> WHAT THE TASK ASKS: Among the lines of the listing below, count those with the string "computer". Give the number and no commentary.

> GIVEN DATA:
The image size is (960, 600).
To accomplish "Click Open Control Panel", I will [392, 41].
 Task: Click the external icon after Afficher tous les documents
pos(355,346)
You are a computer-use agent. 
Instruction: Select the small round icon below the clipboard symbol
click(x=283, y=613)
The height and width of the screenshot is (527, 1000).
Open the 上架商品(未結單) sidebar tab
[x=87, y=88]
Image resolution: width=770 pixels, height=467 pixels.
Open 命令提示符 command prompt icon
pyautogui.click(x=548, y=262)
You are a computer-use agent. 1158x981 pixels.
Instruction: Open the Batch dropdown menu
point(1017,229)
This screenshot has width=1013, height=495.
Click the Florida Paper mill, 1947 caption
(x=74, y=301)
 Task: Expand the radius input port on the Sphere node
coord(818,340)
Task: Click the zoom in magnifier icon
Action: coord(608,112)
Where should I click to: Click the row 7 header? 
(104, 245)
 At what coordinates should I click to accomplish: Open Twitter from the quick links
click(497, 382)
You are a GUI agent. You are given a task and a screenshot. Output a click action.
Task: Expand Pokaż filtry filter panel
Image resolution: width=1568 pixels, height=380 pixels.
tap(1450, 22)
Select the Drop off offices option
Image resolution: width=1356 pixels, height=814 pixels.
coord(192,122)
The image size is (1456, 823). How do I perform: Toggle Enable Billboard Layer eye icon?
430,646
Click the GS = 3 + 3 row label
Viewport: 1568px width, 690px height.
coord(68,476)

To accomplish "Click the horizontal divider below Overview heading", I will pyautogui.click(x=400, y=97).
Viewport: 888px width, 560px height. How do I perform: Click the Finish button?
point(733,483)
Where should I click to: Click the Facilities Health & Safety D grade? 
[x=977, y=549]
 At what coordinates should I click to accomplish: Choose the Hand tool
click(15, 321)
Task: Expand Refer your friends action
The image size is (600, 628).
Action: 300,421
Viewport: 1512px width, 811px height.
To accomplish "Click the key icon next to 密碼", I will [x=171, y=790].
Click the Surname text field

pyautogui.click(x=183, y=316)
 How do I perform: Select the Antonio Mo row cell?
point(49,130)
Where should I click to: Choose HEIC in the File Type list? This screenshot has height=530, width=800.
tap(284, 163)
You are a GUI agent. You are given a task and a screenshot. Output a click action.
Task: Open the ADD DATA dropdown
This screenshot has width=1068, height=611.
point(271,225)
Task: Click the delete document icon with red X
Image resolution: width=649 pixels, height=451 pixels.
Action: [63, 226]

> YOUR SOLUTION: 2